Apple's indoor mapping format now recognized as a community standard
Apple’s indoor mapping format gets adopted as a standard.
What you need to know
- Apple’s Indoor Mapping Data Format (IMDF) has been adopted by the Open Geospatial Consortium (OGC) as a Community Standard.
- Apple positions its format as a way to offer indoor mapping while preserving privacy and security.
Apple’s Indoor Mapping Data Format (IMDF), which the company uses to offer indoor maps through its Apple Maps service, has been adopted by the Open Geospatial Consortium (OGC) as a Community Standard.

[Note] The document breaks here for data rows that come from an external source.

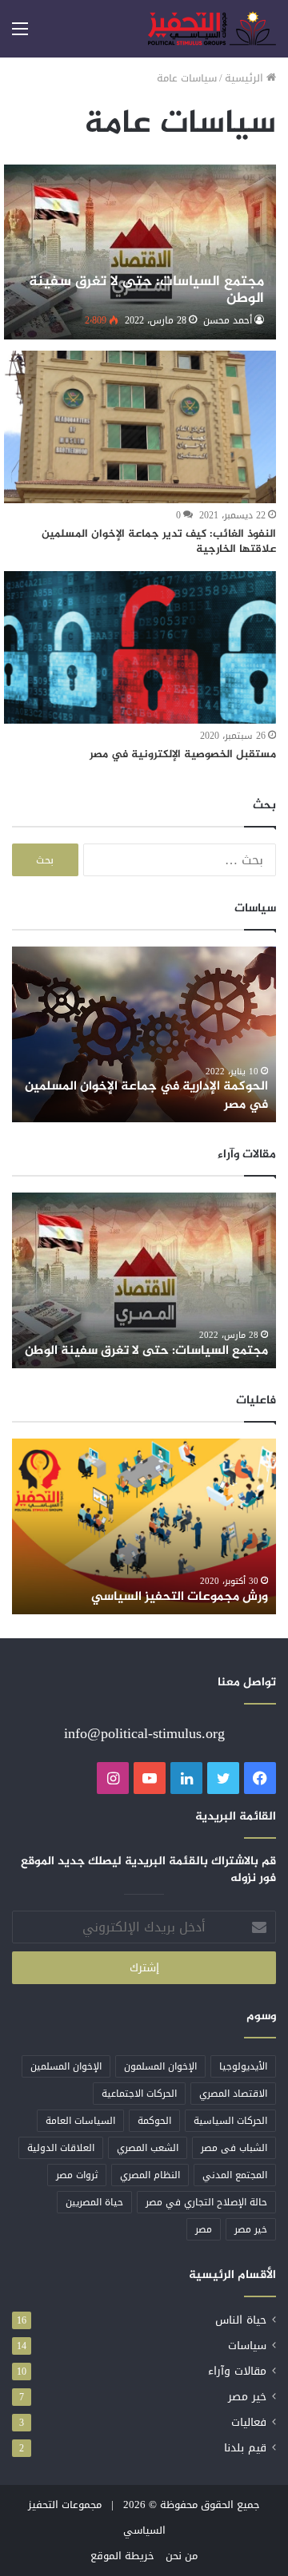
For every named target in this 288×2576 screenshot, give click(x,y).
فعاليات (248, 2422)
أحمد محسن (227, 320)
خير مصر (250, 2229)
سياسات (247, 2345)
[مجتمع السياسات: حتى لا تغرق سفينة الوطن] (139, 252)
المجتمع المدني (234, 2175)
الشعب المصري (147, 2148)
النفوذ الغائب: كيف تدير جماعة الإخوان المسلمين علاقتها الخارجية (159, 542)
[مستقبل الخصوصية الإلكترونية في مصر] (139, 647)
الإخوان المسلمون (160, 2066)
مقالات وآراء (237, 2371)
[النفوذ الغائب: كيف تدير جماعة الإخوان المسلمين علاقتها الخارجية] (139, 427)
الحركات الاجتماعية (139, 2093)
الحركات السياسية (230, 2120)
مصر (203, 2229)
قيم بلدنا (245, 2447)
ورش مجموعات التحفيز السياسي (179, 1597)
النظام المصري (150, 2175)
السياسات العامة (80, 2120)
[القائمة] (20, 35)
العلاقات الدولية (60, 2148)
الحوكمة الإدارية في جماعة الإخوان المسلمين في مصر (146, 1095)
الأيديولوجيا (243, 2066)
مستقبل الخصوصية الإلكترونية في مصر (183, 754)
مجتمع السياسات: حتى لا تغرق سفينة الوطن (146, 1351)
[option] (144, 1034)
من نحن (182, 2556)
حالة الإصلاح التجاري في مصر (206, 2202)
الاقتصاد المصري (233, 2093)
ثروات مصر (77, 2175)
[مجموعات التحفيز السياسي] (212, 28)
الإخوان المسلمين (66, 2066)
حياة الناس (240, 2320)
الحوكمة (154, 2120)
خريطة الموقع (122, 2556)
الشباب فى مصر (234, 2148)
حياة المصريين (94, 2202)
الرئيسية (245, 78)
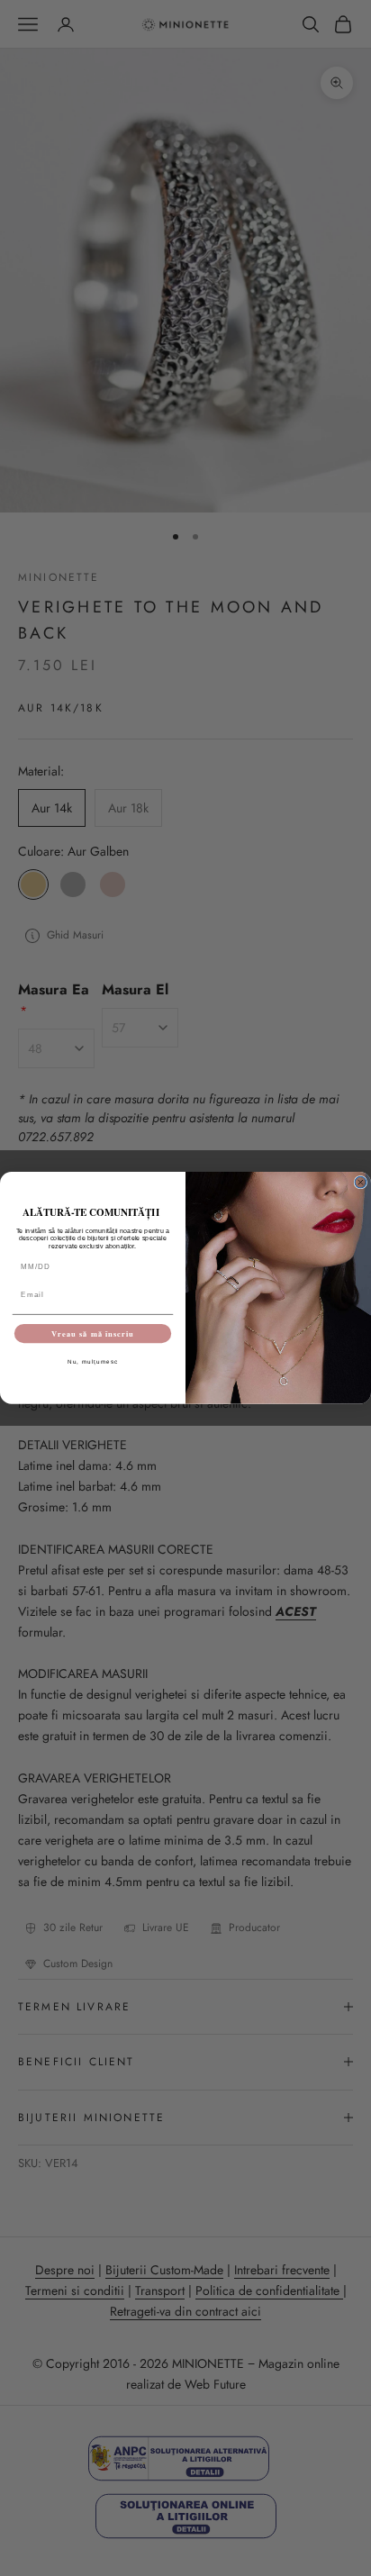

The company announced the news in an update on the Apple Developer website.
It offers a mobile-friendly, compact, human-readable, and highly extensible data model for any indoor space, providing a basis for orientation, navigation, and discovery. And now, the Open Geospatial Consortium (OGC) membership has added IMDF 1.0.0 to the OGC Standards Baseline as a Community Standard.
The format, which was developed by Apple, allows property owners to offer indoor maps while retaining security and privacy controls. Unlike other indoor services, which use physical technology like beacons, IMDF operates with just an iPhone or iPad.
Indoor Mapping Data Format (IMDF) lets you present your users with fully-customized indoor maps of venues around the world, such as stadiums, airports, and campuses — all under the security and privacy controls of the property owner. Developed by Apple, IMDF makes it easy for organizations to enable Apple’s indoor positioning service on iPhone and iPad inside facilities without installing additional infrastructure, like beacons.
Apple has been continuously improving its mapping service, expanding features like turn-by-turn directions and Look Around to more areas across the globe. The iOS 14.5 beta even introduces the ability for users to report accidents and hazards, a feature that competing maps service Waze has had for years.